FL conservatives deal Gov. Scott's Medicaid expansion a blow

Governor Rick Scott's proposal to expand Medicaid under Obamacare has hit a snag in the Florida legislature.

Conservatives on the House committee charged with approving the expansion rejected it instead.

Reuters:

Florida Governor Rick Scott's plan to expand Medicaid coverage to cover about 1 million more poor people suffered a setback on Monday when the proposal failed to make it out of a key state legislative committee hearing.

On the eve of convening of the 2013 session, the House Select Committee on the Patient Protection and Affordable Care Act rejected the expansion. A Senate counterpart committee postponed consideration of the issue, which is sure to be one of the biggest controversies of the session.

Scott, a Republican who bitterly fought President Barack Obama's national healthcare plan as a candidate and in his first two years as governor, stunned conservative supporters on Feb. 20 when he endorsed a three-year expansion of Medicaid, provided the federal government picks up the full cost for the first three years as promised.

"There's definitely a fight between the governor and the (state) legislature over this.

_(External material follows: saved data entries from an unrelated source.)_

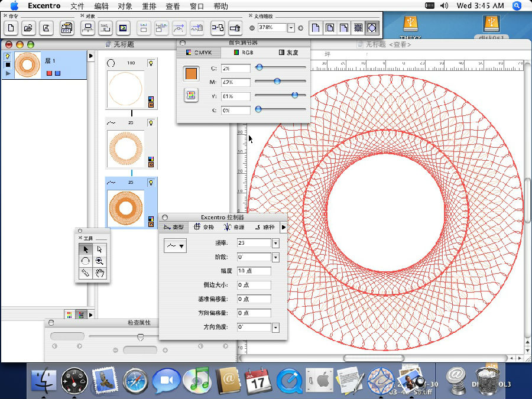Open the 378% zoom dropdown
The image size is (532, 399).
291,28
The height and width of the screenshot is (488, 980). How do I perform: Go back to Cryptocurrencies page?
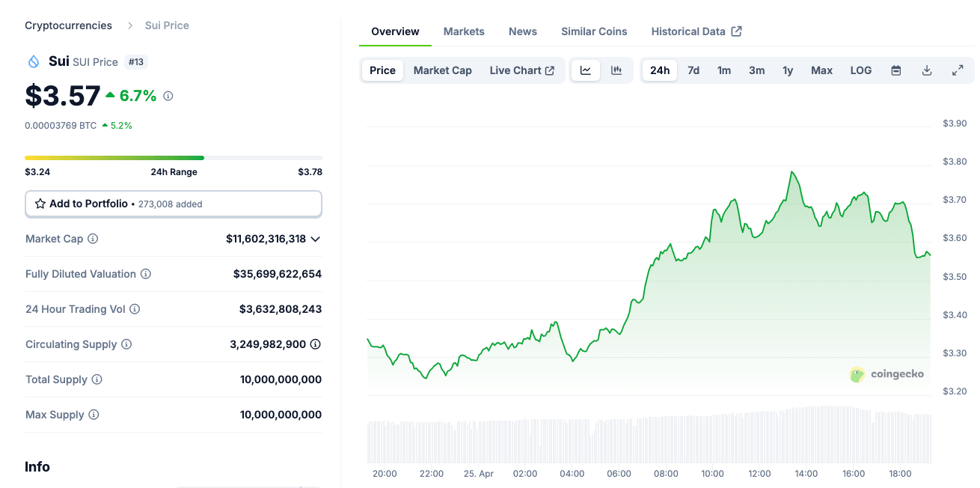coord(68,25)

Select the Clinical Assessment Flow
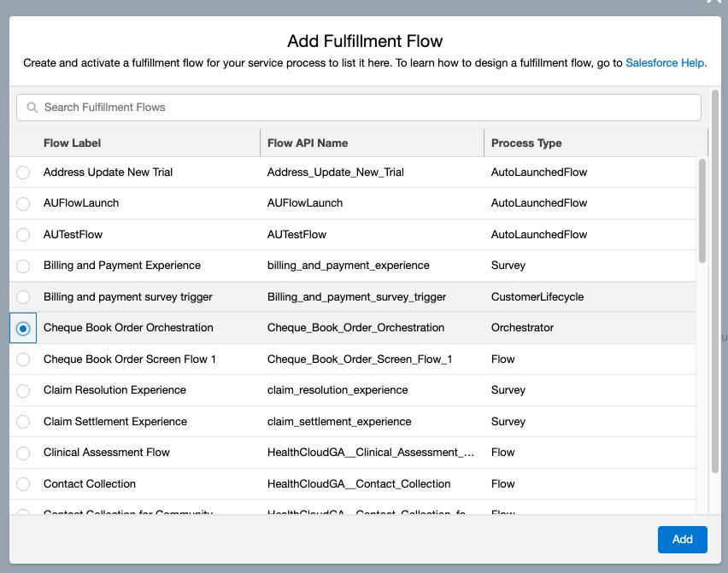23,452
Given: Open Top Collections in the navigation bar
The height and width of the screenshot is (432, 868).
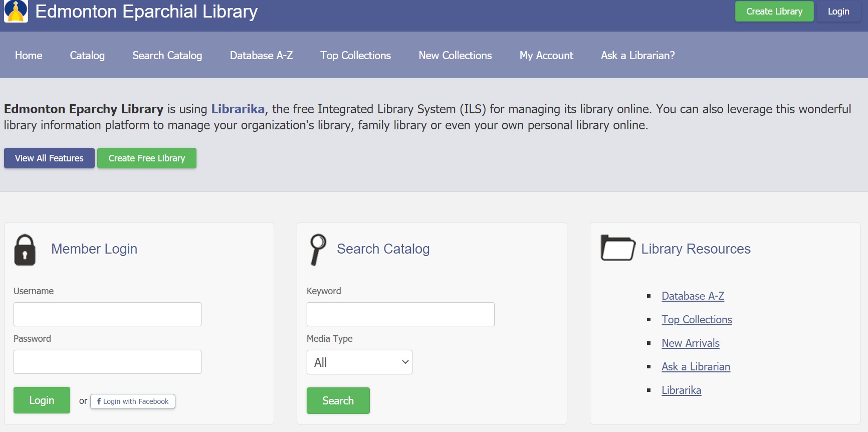Looking at the screenshot, I should coord(355,55).
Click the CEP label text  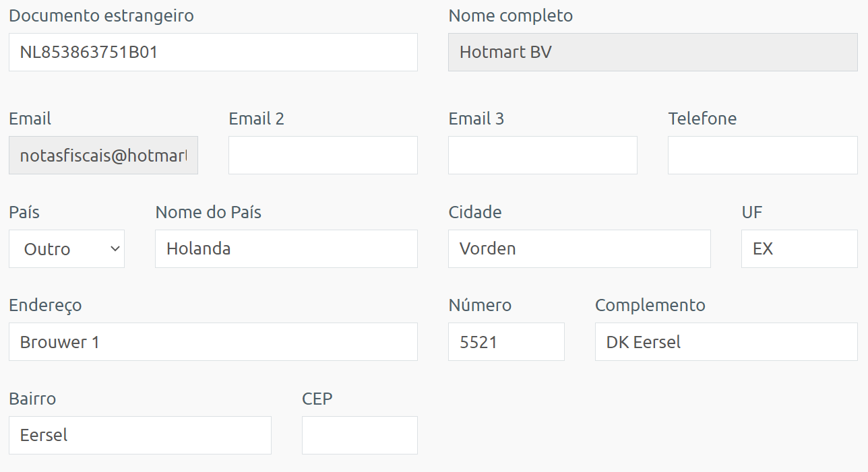[317, 399]
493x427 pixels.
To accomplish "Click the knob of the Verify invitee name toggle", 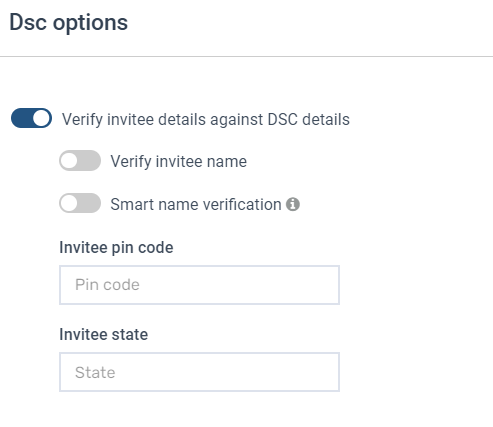I will coord(69,161).
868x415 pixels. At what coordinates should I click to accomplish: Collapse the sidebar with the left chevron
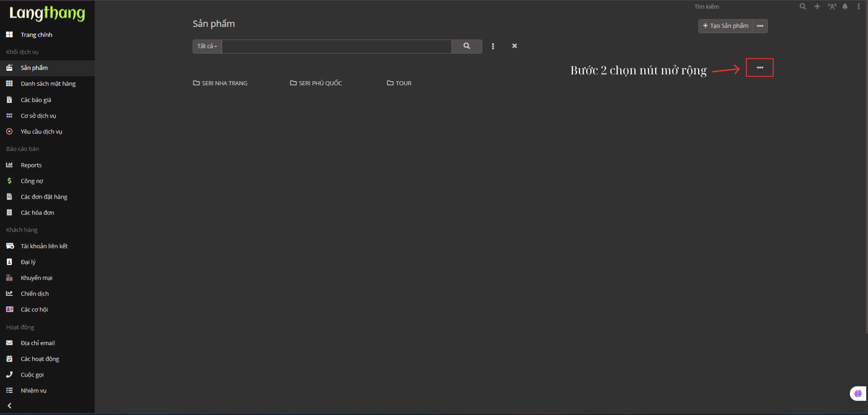point(10,405)

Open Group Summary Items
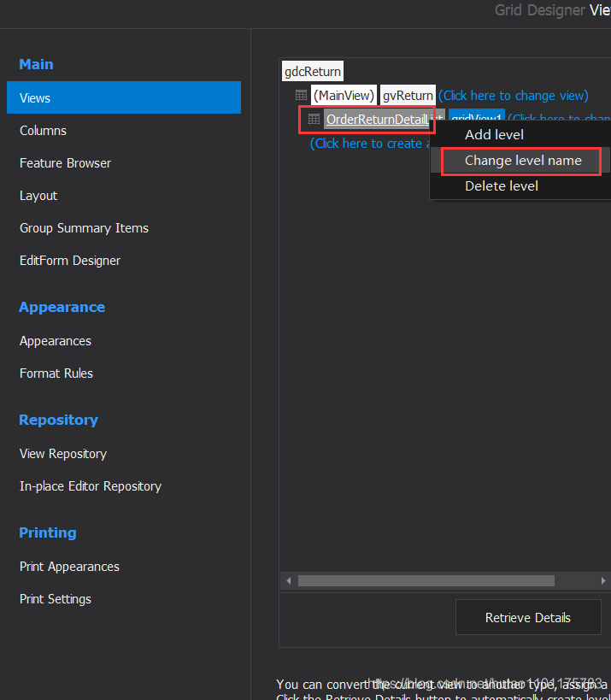tap(84, 227)

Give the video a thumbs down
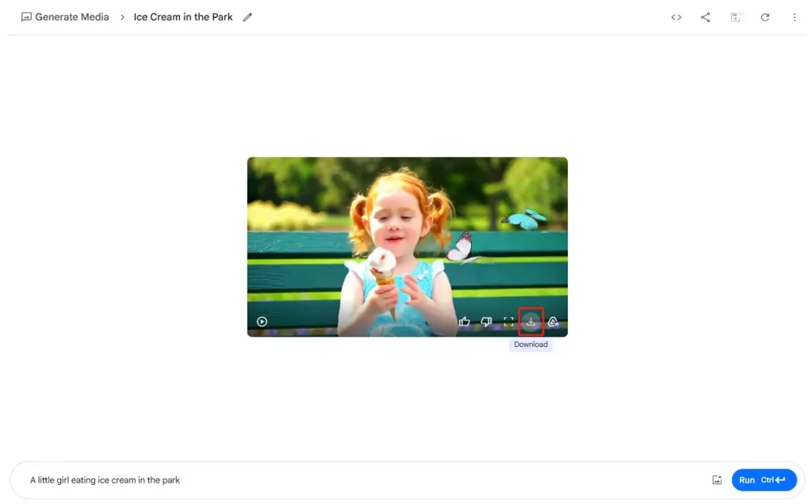487,322
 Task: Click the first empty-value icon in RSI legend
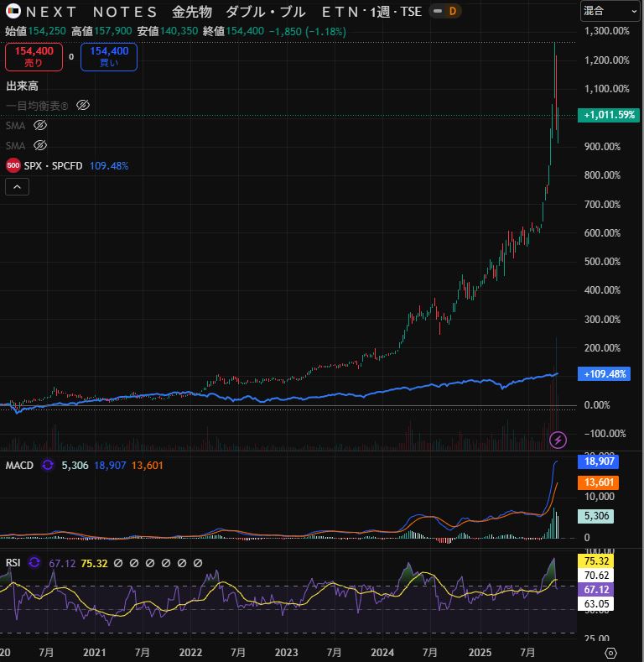click(x=118, y=563)
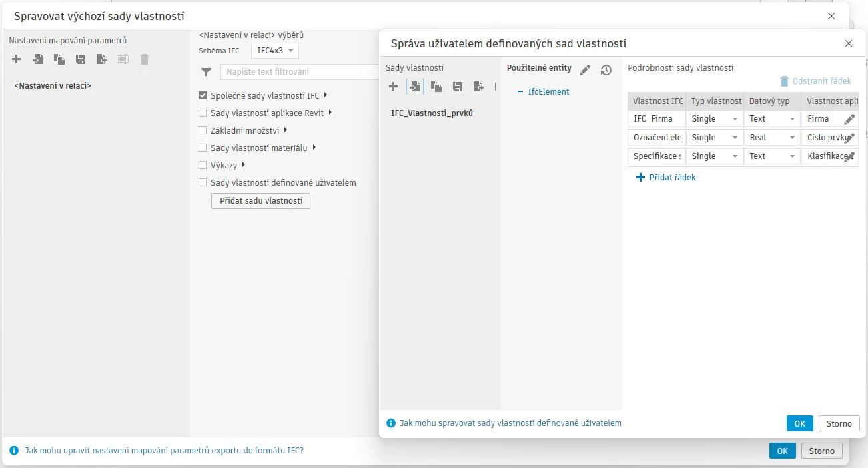The image size is (868, 468).
Task: Click the Přidat sadu vlastností button
Action: [260, 201]
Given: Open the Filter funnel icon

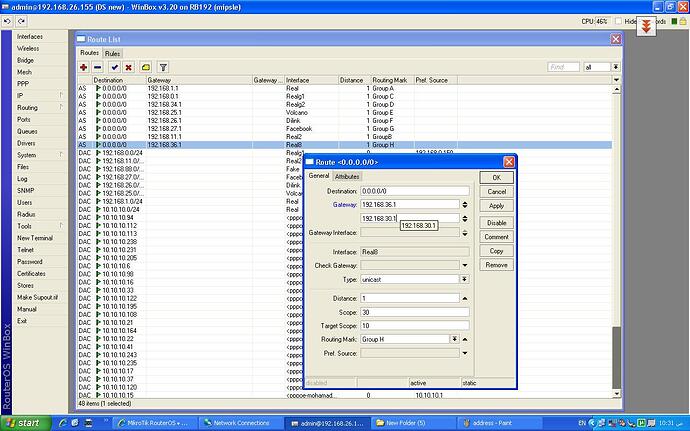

The Republicans in the legislature are much more fiscally conservative than his actions have shown him to be," said Susan MacManus, a Tampa-based political scientist at the University of South Florida.

Republican legislative leaders have been openly hostile toward the plan, emphasizing that state lawmakers will make the final decision in drawing up a budget for next fiscal year.

While Democrats have pushed for full implementation of so-called "Obamacare," the controlling Republican leadership has warned that the federal government might not keep its end of the bargain, leaving the state with a million more Medicaid recipients and reduced federal funding to cover them.

One can easily see the point of the Republican legislators. What guarantee do they have that a few years down the road that budget cutting in Washington wouldn't target state Medicaid payments? This is no idle worry considering the number of people that will be added to state Medicaid rolls.

The Medicaid expansion has always been a tough sell largely because of the concerns expressed by local lawmakers that Washington might leave them in the lurch down the road. What ever guarantees Scott, Christie, and other GOP governors got from HHS that the funds would flow better have been good ones.